There exists a lot of other names in comics to distinguish one version from another. One major example is the previously mentioned example of –girl which is used almost exclusively for female versions of male characters (with the exception of the Legion of Super Heroes characters as well as Wonder Girl), but in terms of the Flash there was already a descriptor for this difference – “Kid”.

As the character gained more depth though, he was no longer associated with his own name and instead that of another, Wally. He became a real hero in the way that real heroes do, that by association by their non-hero names is almost as evident as with their superhero names.
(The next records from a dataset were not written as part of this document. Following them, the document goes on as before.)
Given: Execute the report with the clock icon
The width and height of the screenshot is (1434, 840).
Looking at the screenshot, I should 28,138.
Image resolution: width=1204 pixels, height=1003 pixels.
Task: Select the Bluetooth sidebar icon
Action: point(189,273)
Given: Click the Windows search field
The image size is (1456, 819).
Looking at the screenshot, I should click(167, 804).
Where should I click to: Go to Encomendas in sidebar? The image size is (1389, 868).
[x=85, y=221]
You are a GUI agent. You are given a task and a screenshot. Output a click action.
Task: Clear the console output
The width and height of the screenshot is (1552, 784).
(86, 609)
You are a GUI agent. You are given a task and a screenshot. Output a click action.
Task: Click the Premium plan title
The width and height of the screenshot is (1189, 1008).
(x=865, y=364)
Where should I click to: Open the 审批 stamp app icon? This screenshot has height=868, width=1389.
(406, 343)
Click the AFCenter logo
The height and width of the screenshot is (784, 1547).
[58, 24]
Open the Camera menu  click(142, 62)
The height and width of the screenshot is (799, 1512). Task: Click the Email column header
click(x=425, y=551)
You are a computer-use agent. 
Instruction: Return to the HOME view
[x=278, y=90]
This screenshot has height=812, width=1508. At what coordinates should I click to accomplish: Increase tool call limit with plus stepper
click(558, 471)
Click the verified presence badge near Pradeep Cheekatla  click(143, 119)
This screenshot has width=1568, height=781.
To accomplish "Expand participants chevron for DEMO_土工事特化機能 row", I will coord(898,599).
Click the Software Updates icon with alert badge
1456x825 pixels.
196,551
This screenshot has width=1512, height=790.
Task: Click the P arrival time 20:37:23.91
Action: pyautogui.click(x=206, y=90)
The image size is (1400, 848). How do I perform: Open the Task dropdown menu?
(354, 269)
In this way it is not possible to have a character named Batman that is not Bruce or a Superman that is not Clark. The question is though, is whether skin color and gender are so tied to those identities. It would seem as though the answer in both cases is yes, except the more so for skin color. Not all fans, but some fans are willing to make fewer exceptions for a black version of a character than for a female version, and perhaps some of this is tied to identity but some is not.

A distinguishing factor here is the previously mentioned aspect of power. Even Supergirl, who is as much Kryptonian as Superman, is never said to be able to match him in power, despite their powers having nothing to do with their specific gender physiology. Equally Stephanie Brown, for the short time that she took over as Robin was never seen as his equal, even being regarded by Batman as an unnecessary risk to be allowed to act in the role. It is thus the case that female characters rarely break the gender role/stereotype of the female gender, but it is not the case with a black character. Black versions of the white characters are usually just as strong and able at superheroics, and this is likely also part of the outrage over the characters. That in some ways the girls will never compete truly for the title, but that the black men can, and this is the true danger with a black version of a favorite character. A black character makes the original white character replaceable, while a female character only makes a lesser powerful version of that main character. In the first case fans will often reject the change, but in the second case it is more acceptable.

In light of all the commentary about the medium in recent months, be it over the black Wally West or over the comments about the new direction for Wonder Woman, it is important to note that certain aspects of the medium and their fans are still stuck with some outdated thinking.